Some anti-independence politicians have argued in favour of a federal system, with each province having different relations with France, but that would be in breach of the 1998 Nouméa Accord, which provided that “one part of New Caledonia cannot achieve its sovereignty alone or retain different links with France if the results of the vote are any different to the overall vote”. If all three referendums were to yield anti-independence majorities, the Accord provides that the Nouméa arrangements, including power-sharing and powers devolved from Paris, “will remain in force at their final stage of development, without the possibility of going back, and this ‘irreversibility’ will be constitutionally guaranteed”.

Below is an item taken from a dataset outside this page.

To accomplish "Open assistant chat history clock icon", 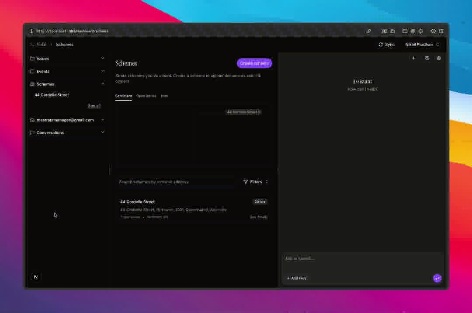I will click(x=427, y=58).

The Covid-19 crisis has been a focus of major controversy in New Caledonia. The territory has had only 21 reported cases, and no deaths, but both pro- and anti-independence politicians have used the crisis either to make the case for greater self-reliance or to emphasise the necessity of economic dependence on France. When the French state sent 250 soldiers to New Caledonia at the height of the pandemic, customary authorities protested at the Tontouta airport and obtained the backing of the pro-independence leadership.

The intense feuds over the handling of the pandemic are a sign of the fact that almost every issue in present day New Caledonia, whether it be preferred provincial funding models, links with China or export of raw nickel ore, divides politicians along pro- and anti-independence lines. Any renewal of the Nouméa reconciliation process will require the political parties to step outside those boxes.